So many in the film blogosphere were once again recently set into an uproar by the latest “Rogue One” trailer, scouring the edge and background of every frame to pick out easter eggs, or pouring over what was in the center of the frame to speculate on how this connects to that and what this character is doing in relation to that character and whether x is still y after it has been obliterated by an Ion cannon, etc. This might be my cue to make fun, to lob insults, to fire off tweets about this dumbing down of movie discourse, or some such. But to do so would make a hypocrite. It would make me a hypocrite not because I have any interest in speculating on the deeper meaning of the “Rouge One” trailer; it would make me a hypocrite because I have a lot of interest in speculating on the deeper meaning of the recent photos snapped of universal empress Kylie Minogue on set of her latest film de cinema venture, Stephan Elliot’s “Flammable Children.”
A synopsis for “Flammable Children” at the site for the film’s distributor, WestEnd Films, explains: “Australia, 1975. The beach suburb of Dee Why is a place that revolves around surf mats, baby oil, boxed wine and the new miracle of Kentucky Fried Chicken. 14 year-old Jeff tries to find his feet in a world changing faster than his hormones, and deal with his crush on shy and sensitive girl-next-door Melly. When the beach town suddenly hits the spotlight after the body of a 200-ton whale is washed ashore, Jeff and Melly think it’s the biggest thing that ever happened in their lives.” That sounds all well and good, a little nostalgic, a little quirky, but promising. But then it gets really good. “Meanwhile, their eccentric parents are catching up with the sexual revolution that has also washed up on Australia’s beaches. And just like the decaying whale, it’s all about to go spectacularly wrong.” I mean, look at this photo that recently caught Kylie on set; that looks like everything going spectacularly wrong. That Kylie suggests Sigourney Weaver of “The Ice Storm” as Allison Janney of “The Way Way Back” wrapped up in the essence of Gena Rowlands of “A Woman Under the Influence” with subtle notes of Naomi Watts when she really dials up her peerless version of indignation.
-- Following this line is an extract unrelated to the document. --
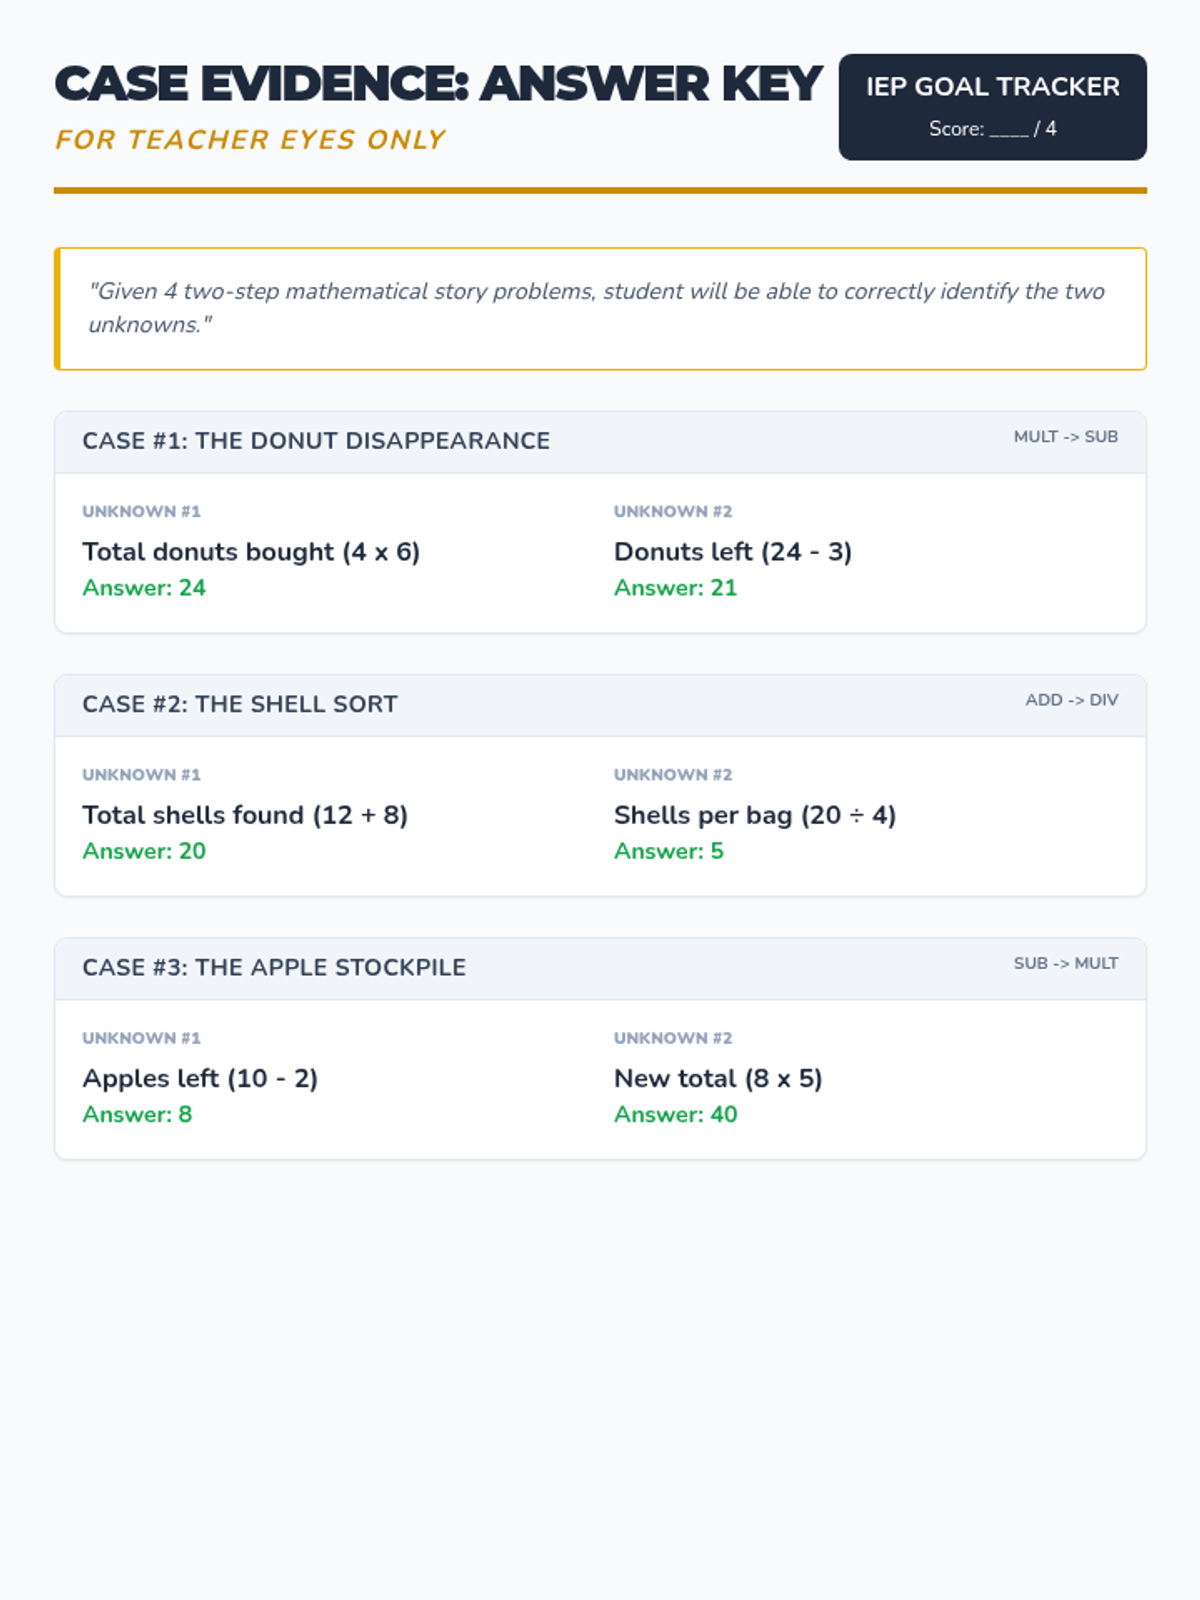
Task: Open Case #2: The Shell Sort header
Action: click(x=240, y=704)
I remember when my friend Daryl and I were talking about my theoretical Kylie roles for “San Andreas” and I realized that when I dream up parts for Kylie I unintentionally stifle any possibility of those parts possessing actual dimension because actual dimension suggests flaws and Kylie Minogue’s universal empressness suggests flawlessness. When I see Kylie I see angelic pop perfection, I do not see the doubts that must lurk inside, as they lurk inside all of us. Indeed, those doubts do lurk inside Kylie, as her brief indie period in the 90s showed, which was sandwiched between her more famous and prosperous bouts of unassailable disco pop positivism. And look, we Kylie-ites need that disco pop positivism. Her music washes the sins from our hands. Still, that does not mean we are unaware that she is human, that she puts on her gold hotpants one leg at a time just like the rest of us. We get it. We love to lose ourselves in her grooves so much that we cannot help but double over in pain when we hear her on the “Impossible Princess” opener “Too Far” when singing “Can I smash all of this open / Can I pass the hurt with a little pain / I wanna see all of it crumble.” I wanna see all of it crumble. Boy is that different from “Step Back In Time” Kylie expressing I want to funk.
Crumbling is what Kylie looks like she is doing in that photo. Aside from “Holy Motors”, where she was more Eliza Day than Impossible Princess, on screen Kylie has never been asked to do much of anything. This photo suggests less nothing and more something, and good for her, just so long as after she crumbles, she puts herself right back together again. We, the hapless, will always need Kylie of magical moonbeams and purifying exultation.